Часть 1
17 марта 2014 г. в 19:05
Теперь, когда и Рут, и Томми завершили, я всецело отдаюсь работе. Помощь донорам отнимает все мои силы, и времени на раздумья не остается, однако перед сном я невольно вспоминаю самые разные вещи: наше детство или как Томми первый раз показал мне своих животных, как мы ездили искать двойника Рут или прогулку к заброшенной рыбацкой лодке. Вы, наверное, знаете: ты лежишь, не можешь заснуть и думаешь, вспоминаешь, представляешь… Я не очень-то хорошо умею представлять, а думать мне совсем не хочется, поэтому я чаще всего просто вспоминаю.
Например, я вспоминаю о том, как Томми тогда сказал: «Мы любили друг друга всю жизнь». Оглядываясь назад, я думаю, что это правда: я любила Томми всю жизнь, как и он меня. И я думаю теперь, что Рут, сказав, будто это она нас разлучила, не совсем права: есть доля и моей вины в этом. Когда я вспоминаю кое-что из тех времен, когда мы были подростками, я могу увидеть, что Томми всегда по-особому ко мне относился. Взять хотя бы тот эпизод с кассетой или как он сказал: «Я бы никогда не ударил тебя, Кэт. Только не тебя». Будучи подростком, я не задумывалась об этом. К тому же чаще всего мы с Томми больше предавались рассуждениям о нашей жизни после Хейлшема: нас влекли тайны, недомолвки опекунов, мир за территорией…
Честно говоря, мало что изменилось бы, если бы не Рут. Когда они с Томми стали встречаться, я почувствовала что-то вроде ревности — и не более того.
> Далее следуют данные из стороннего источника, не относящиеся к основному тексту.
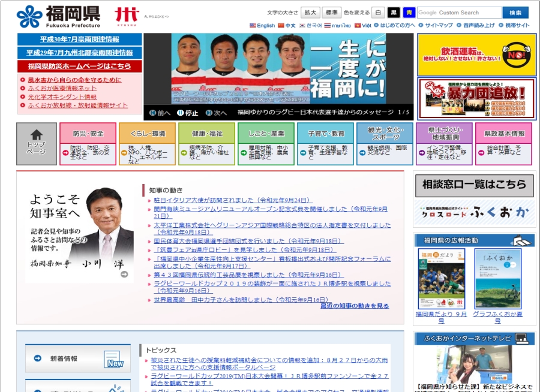Pause the slideshow with 停止 button

187,113
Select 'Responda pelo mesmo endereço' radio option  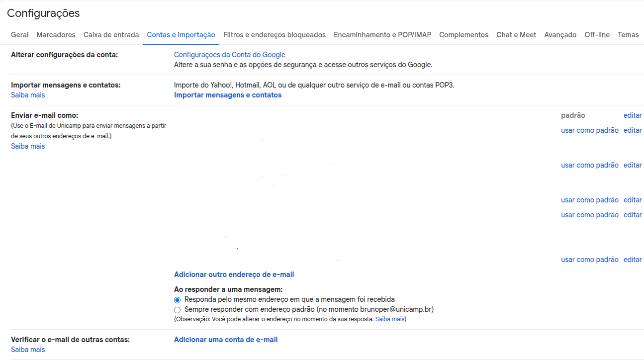[x=178, y=300]
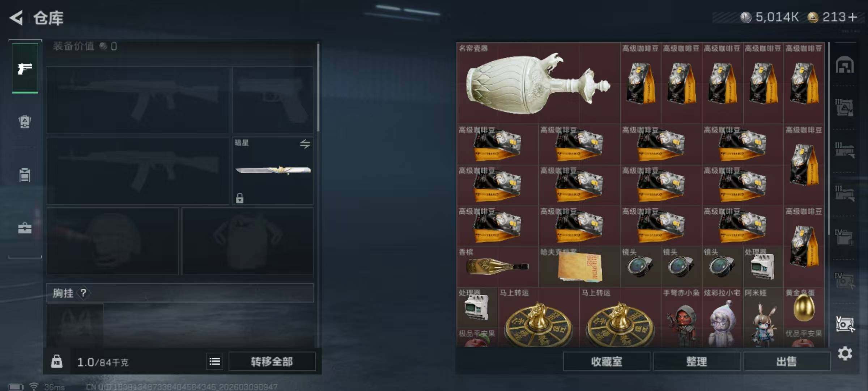
Task: Click the question mark next to 胸挂
Action: click(x=83, y=293)
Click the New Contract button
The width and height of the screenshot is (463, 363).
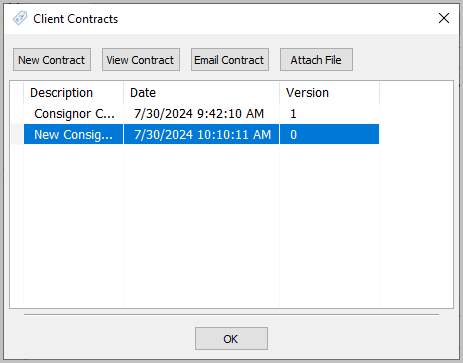tap(52, 60)
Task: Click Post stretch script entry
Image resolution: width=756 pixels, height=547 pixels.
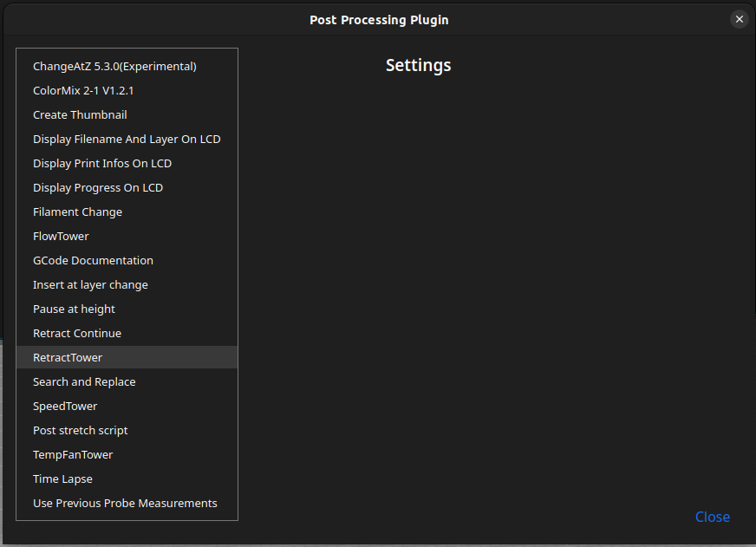Action: click(x=81, y=430)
Я решила тогда, что это связано с тем, что Рут стала больше времени уделять Томми, чем мне. А ведь мы с раннего детства были подругами! Томми же, если разобраться, никогда ей и не нравился: до поры их влюбленности она всегда смеялась над ним — как и все, впрочем.
Мы с Томми не говорили об этом, но чувствовали одинаково. Время! Сколько времени мы потеряли! Когда мы наконец были вместе, он уже ожидал третьей выемки, а это значило, что времени у нас уже не было. Случись такое с обычными людьми, было бы пролито немало слез, но для нас, кто почти всю жизнь знал, к чему идет, это не было трагедией. Томми, пожалуй, был готов к этому. Насколько я могла судить — а я была с ним рядом, — он завершил со спокойным сердцем.
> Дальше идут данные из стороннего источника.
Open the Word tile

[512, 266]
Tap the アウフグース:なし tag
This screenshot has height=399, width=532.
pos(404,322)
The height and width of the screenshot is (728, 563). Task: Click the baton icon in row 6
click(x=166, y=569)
И все-таки мне жаль, что столько времени мы потеряли зря. Сейчас я думаю, что дай я тогда Томми сделать то, что он хотел, все пошло бы иначе. И Рут… Нет, я не хочу, чтобы кто-то считал, что я злюсь на Рут: я прекрасно понимаю ее и не осуждаю. Видите ли, мне достаточно и воспоминаний, просто хорошей книги, последнего времени пред завершением, но Рут… Рут нуждалась в том, чтобы быть в центре внимания. Если бы я отвлеклась на Томми, а Томми — на меня, она бы просто осталась одна, а для нее это было хуже всего. Кому бы она верила, на кого бы надеялась, если бы осталась одна? Одним словом, я не держу зла, тем более в самом конце она хотела для нас с Томми только добра: дала нам адрес Мадам, а вместе с ним и новую надежду. Не ее вина, что эта надежда разбилась вдребезги.
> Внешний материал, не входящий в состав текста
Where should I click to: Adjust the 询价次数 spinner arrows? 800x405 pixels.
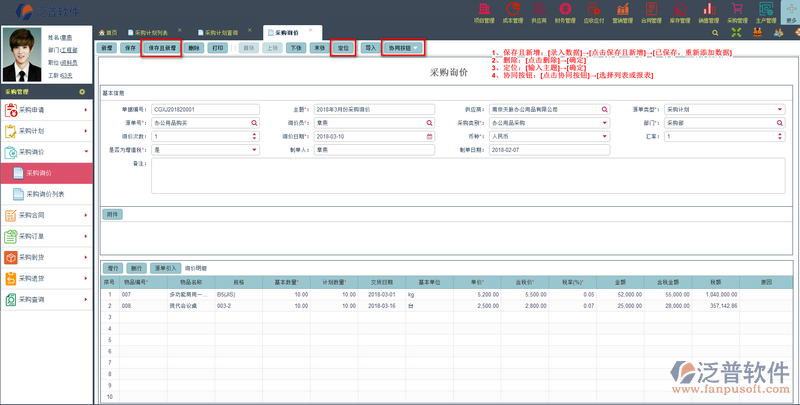coord(254,136)
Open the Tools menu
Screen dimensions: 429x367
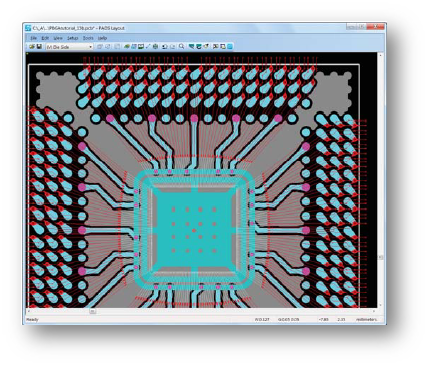coord(88,38)
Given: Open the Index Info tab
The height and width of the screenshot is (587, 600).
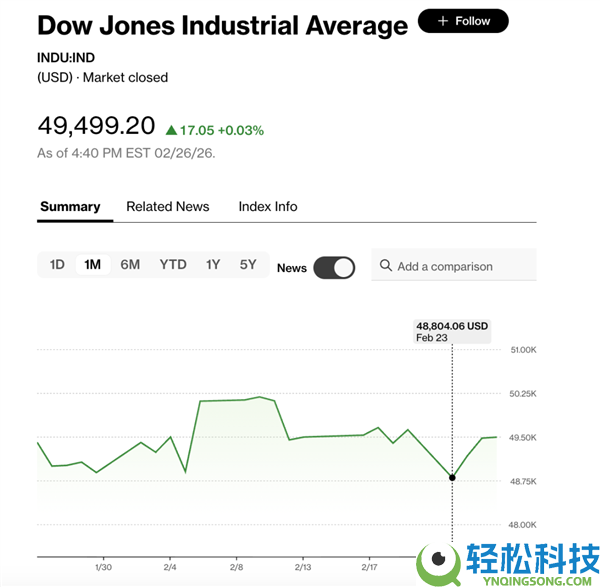Looking at the screenshot, I should 268,207.
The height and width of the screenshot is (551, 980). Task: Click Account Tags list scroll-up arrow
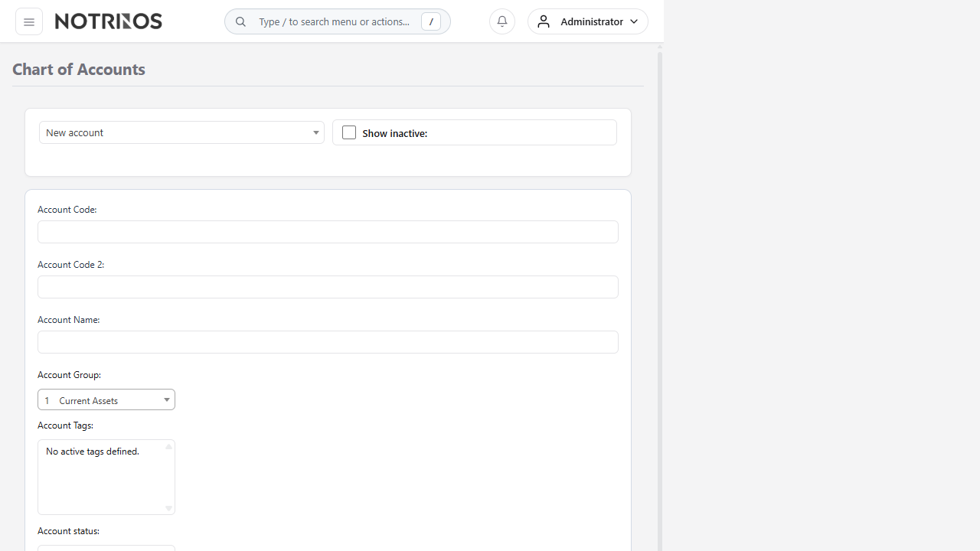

Я любила Рут. Наверное, я могу сказать: как сестру, хотя и не совсем понимаю, что это значит. Но Томми — это совсем другое.
Тот эпизод, о котором я часто думаю, когда я могла сделать так, чтобы Томми был со мной с самого начала, произошел задолго до того, как Томми стал встречаться с Рут. Это было летом, около полудня. Я лежала на траве и слушала кассетный плеер. Тогда моя кассета с песней Never Let Me Go еще была со мной, и я слушала ее все время, как бывала одна. В тот день один из опекунов уехал по «семейным делам», и его урок отменили. Так что я была предоставлена сама себе. Я, как уже сказала, лежала на траве и слушала песню — снова и снова перематывала на начало, подпевала вполголоса. Глаза я закрыла, одну руку прижала к груди, а другой сжимала плеер. Приятный голос убаюкивал меня, а жара почти совсем сморила. Вдруг я почувствовала, что что-то изменилось: рядом кто-то был. От неожиданности я вздрогнула и резко села.
— Это я, Кэт! Извини, что напугал.
В ответ я улыбнулась и сделала приглашающий жест рукой — как нас учили.
— Все в порядке, Томми, — сказала я, когда он опустился рядом со мной.
Я не помню, о чем именно мы тогда говорили: кажется, обсуждали очередной секрет, о котором обмолвились опекуны. Да и так ли это важно? Важно совсем другое.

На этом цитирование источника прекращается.